Smokey’s Simple Guide To Search Engine Alternatives

This post was inspired by the surge in people mentioning the new Kagi Search engine on various Lemmy comments. I happen to be somewhat knowledgeable on the topic and wanted to tell everyone about some other alternative search engines available to them, as well as the difference between meta-search engines and true search engines. This guide was written with the average person in mind, I have done my best to avoid technical jargon and speak plainly in a way most should be able to understand without a background in IT.

Understanding Search Engines Vs. Meta-Search Engines

There are many alternative search engines floating around that people use, however most of them are meta search engines. Meaning that they are a kind of search result reseller, middle men to true search engines. They query the big engines for you and aggregate their results.

Examples of Meta-search engines:

Format: Meta Search Engine / Sourced True Engines (and a hyperlink to where I found that info)

Duckduckgo / Bing has some web crawling of it own but mostly relies on Bing

Ecosia / Bing + Google a portion of profit goes to tree planting

Kagi / Google, Mojeek, Yandex, Marginalia, Requires email signup, 10$/month for unlimited searches

SearXNG / Too many to list, basically all of them, configurable, Free & Open Source Software AGPL-3.0

Startpage / Google + Bing

4get / Google, Bing, Yandex, Mojeek, Marginalia, Wiby Open source software made by one person as an alternative to SearX

Swisscows / Bing

Qwant / Bing Relied on Bing most of its life but in 2019 started making moves to build up its own web crawlers and infrastructure putting it in a unique transitioning phase.

True Search Engines & The Realities Of Web-Crawling

As you can see, the vast majority of alternative search engines rely on some combination of Google and Bing.

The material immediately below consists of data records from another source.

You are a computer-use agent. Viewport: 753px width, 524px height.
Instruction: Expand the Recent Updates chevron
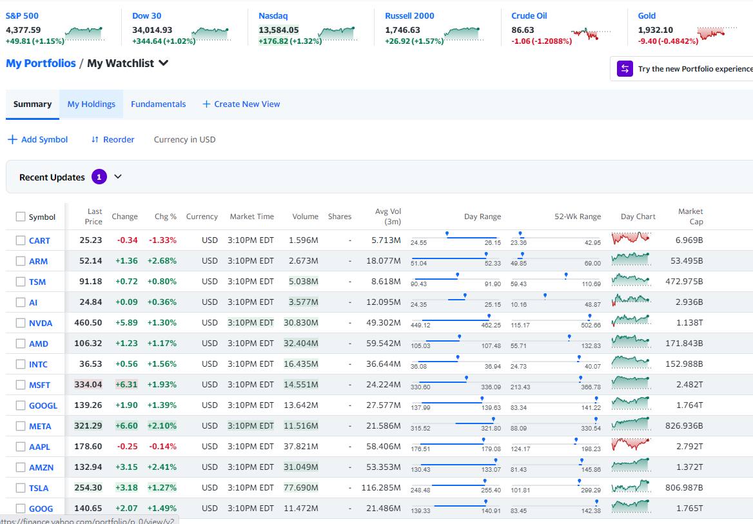click(118, 177)
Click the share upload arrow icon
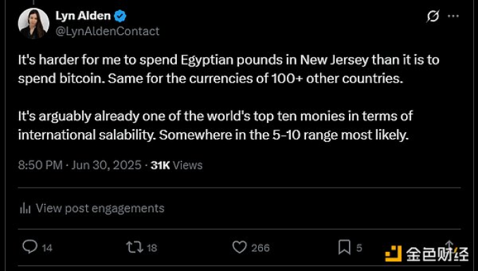 pos(449,245)
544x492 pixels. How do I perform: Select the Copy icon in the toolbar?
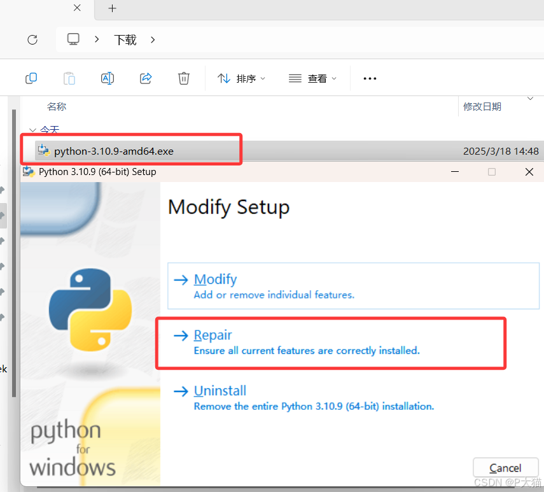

The reason for this is that the technology which powers search engines, web-crawling and indexing, are extremely computationally heavy, non-trivial things.

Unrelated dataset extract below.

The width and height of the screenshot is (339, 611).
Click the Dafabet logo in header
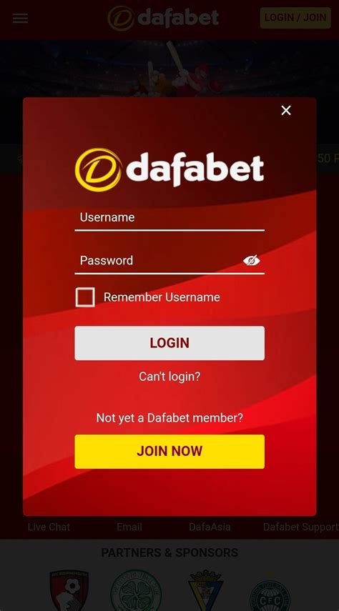(163, 18)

Powering a search engine requires costly enterprise computers. The more popular the service (as in the more people connecting to and using it per second) the more internet bandwidth and processing power is needed. It takes a lot of money to pay for power, maintenance, and development/security. At the scales of google and Bing who serve many millions of visitors each second, huge warehouses full of specialized computers known as data centers are needed.

This is a big financial ask for most companies interested in making a profit out of the gate, they determine its worth just paying Google and Bing for access to their enormous pre-existing infrastructure without the headaches of dealing with maintenance and security risk.

True Search engines

True search engines are honest search engines which are powered by their own internally owned and operated web-crawlers, indexers, and everything else that goes into making a search engine under the hood. They tend to be owned by big tech companies with the financial resources to afford huge arrays of computers to process and store all that information for millions of active users each second. The last two entries are unique exceptions we will discuss later.

Examples of True Search Engines:

Bing / Owned by Microsoft

Google / Owned by Google/Alphabet

Mojeek / Owned by Mojeek .LTD

Yandex / Owned by Yandex .INC

YaCy / Free & Open Source Software GPL-2.0, powered by peer to peer technology, created by Michael Christen,

Marginalia Search / Free & Open Source Software AGPL-3.0, developed by Marginalia/ Martin Rue

How Can Search Engines Be Free?

You may be wondering how any service can remain free if it needs to make a profit. Well, that is where altruistic computer hobbyist come in. The internet allows for knowledgeable tech savvy individuals to host their own public services on their own hardware capable of serving many thousands of visitors per second.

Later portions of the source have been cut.